Цель задания:
Перепишите из отрывка о Тэффи часть текста от слов «Один из первых» до слов «портретами Екатерины Великой.» включительно, ничего не меняя.

На кавказских минеральных водах он создавал большую курортную газету и привлекал лучшая петербургские «силы».

Один из первых визитов - к ней, «кроткой Тэффи».

Я приглашаю вас на два-три месяца в Ессентуки. Сколько?

И не дождавшись ответа, Руманов как-то незаметно и ловко веером положи на стол несколько новеньких кредиток с портретами Екатерины Великой.

Это аванс!..

Уберите его! Я люблю радугу на небе, а не на своем письменном столе - последовал ответ.

Руманов не растерялся. Он как фокусник мгновенно извлек откуда-то тяжелый замшевый мешочек и высыпал на стол звенящую, сверкающую струю золотых монет.

Надежда Александровна задумчиво пересыпала монеты эти сквозь пальцы, как ребенок, играющий с песком.

Через несколько дней она уехала в Эссентуки и там сразу подняла тираж курортной газеты.

Это было давно, очень давно, а все таки было…

Время кладет печать - говорят.

И время и печать на редкость снисходительны к Тэффи. Здесь в Париже она почти та-же, какой была с гитарой у камина в красных туфельках и в отороченном мехом халатике.

А умные глаза с кошачьей серой желтизною и в кошачьей оправе - совсем те же самые.

Беседуем о текущей политике:

Что вы скажете, Надежда Александровна, о «Лиге Нации», о принятии ею в свое лоно Советской России, вернее советского правительства?

Сначала улыбка, потом две ямочки возле углов рта. Давным давно знакомые ямочки, воскресившие Петербург…

Что я могу сказать? Я не политик, а юморист. Одно разве: Уж больно ироническое у всех отношение к «Лиге Нации», а следовательно, какая цена тому, признает она кого-нибудь, или не признает. И, право, ничего не изменилось и не изменится от того, что она украсила своими лаврами литвиновскую плешь с его, Литвинова, не совсем «римским профилем». Фарс, пусть трагикомический, но все же фарс…

Покончив с Лигой Нации и Литвиновым, переходим к объявленной большевиками амнистии.

Точно-ли она объявлена ими? - усумнилась Тэффи? - Большевики, по крайней мере, хранят по сему предмету молчание. Мне кажется эта амнистия подобна миражу в пустыне. Да, да, изверившаяся, измученная эмиграция, пожалуй, сама выдумала эту амнистию и хватается за нее… Говорят же мусульмане: «утопающий готов и за змею ухватиться».

Что вы скажете о современной Германии?

Данные:
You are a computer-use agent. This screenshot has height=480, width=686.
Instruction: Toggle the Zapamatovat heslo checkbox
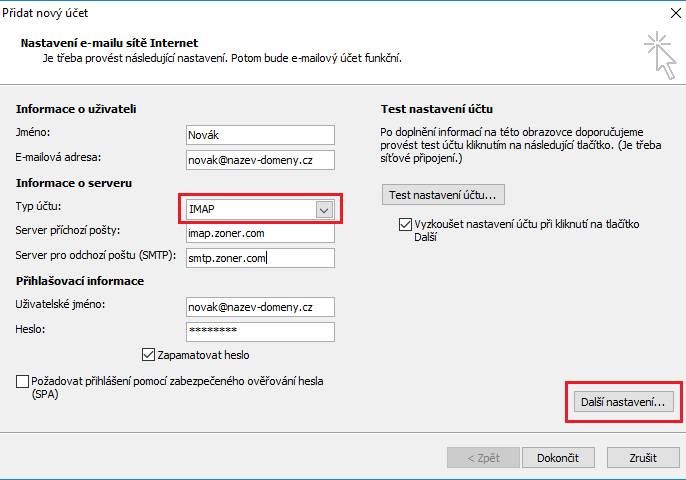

Верный ответ:
Один из первых визитов - к ней, «кроткой Тэффи».

Я приглашаю вас на два-три месяца в Ессентуки. Сколько?

И не дождавшись ответа, Руманов как-то незаметно и ловко веером положи на стол несколько новеньких кредиток с портретами Екатерины Великой.